Beeep : Problème « Demandez à un commis » La dame vient régler le petit souci d’étiquette.
Beeep : « Montrez une preuve d’identité à un commis. » La dame me demande mon permis de conduire, puisque la machine ne peut pas deviner mon âge.
Beeep :« Cet item n’a pas d’étiquette » Ouais, ben je « scan » ça comment une banane? Madammmme!
Beeep : « Vous avez un item de trop dans votre sac. »
Euh… quel item? C’est la deuxième pomme? Il fallait que j’entre un code pour chaque pomme? Madammmme!

Il a fallu trois fois plus de temps pour payer mon épicerie que lorsqu’il y avait encore des humains à la caisse. Mais j’ai appris plein de choses ce matin là. Qui d’entre vous sait « scanner » une banane?! »

En fait, en 2011, non seulement je n’ai pas de robot qui fait mon épicerie, mais je me tape aussi le travail de la caissière et de l’emballeur.

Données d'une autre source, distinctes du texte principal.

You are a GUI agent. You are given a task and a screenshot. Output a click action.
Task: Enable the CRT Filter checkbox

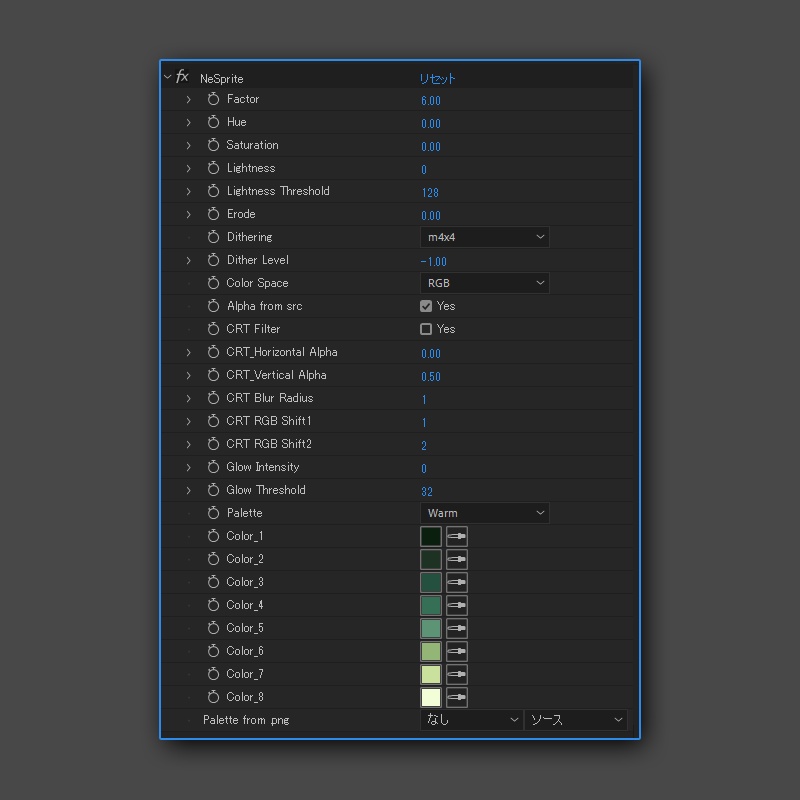pos(426,329)
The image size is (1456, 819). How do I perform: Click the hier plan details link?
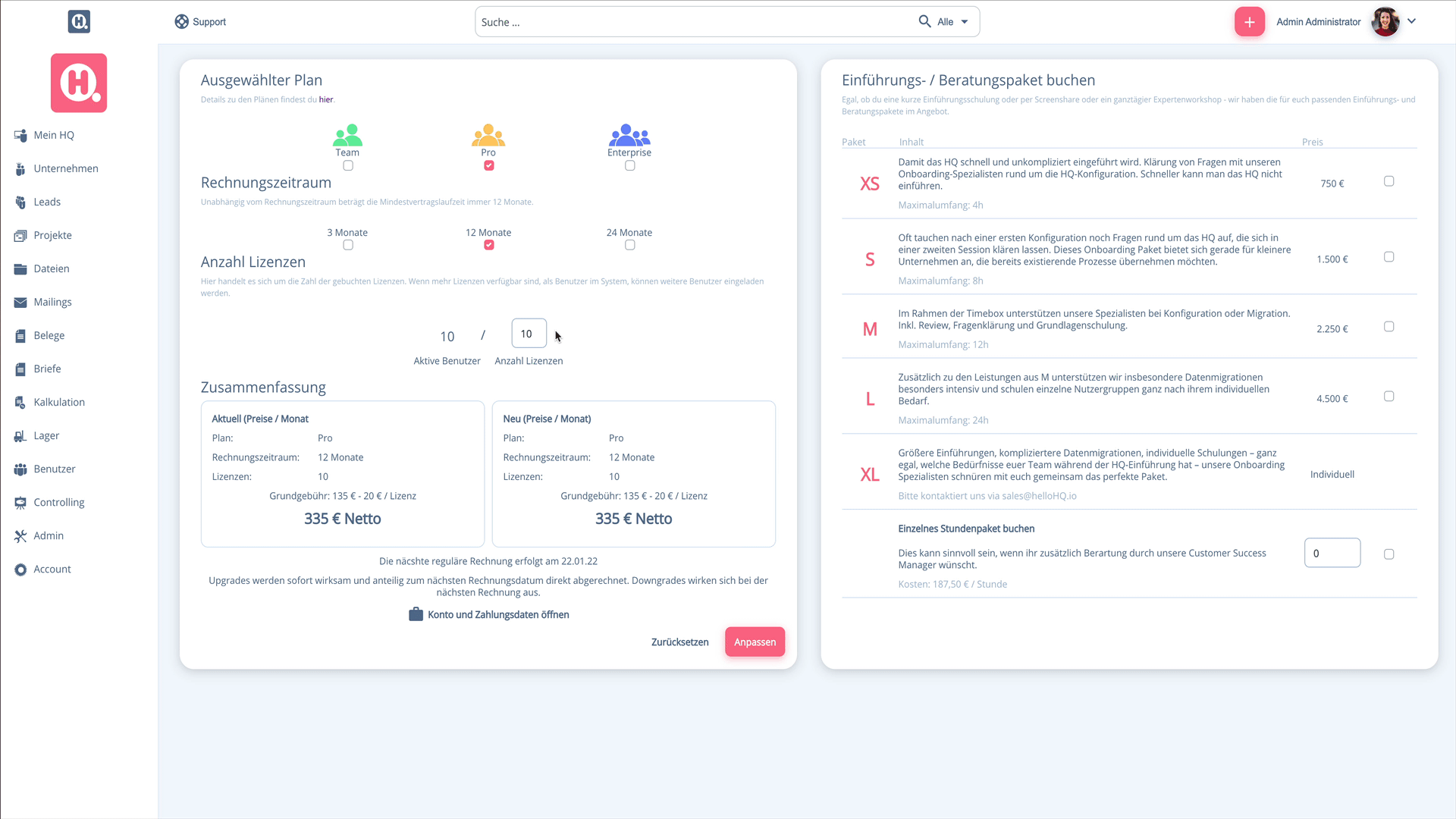(x=326, y=99)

Dans un article du Times intitulé « The Boring Age », Michael Lind démontrait, fort justement, que nous vivons dans une ère de stagnation technologique. Il notait, entre autres, que la combinaison d’un téléphone avec de la vidéo et un clavier n’a rien de bien excitant en comparaison avec le premier téléphone et l’apparition de la télévision. Le plus scandaleux est bien entendu notre retard au niveau énergétique.

Enfin, il y a tout de même des inventions qui me font craquer comme  cette voiture volante qui ressemble un peu à ma coccinelle. Pour la modique somme de 200 000$, je pourrais bientôt voler jusqu’à l’épicerie!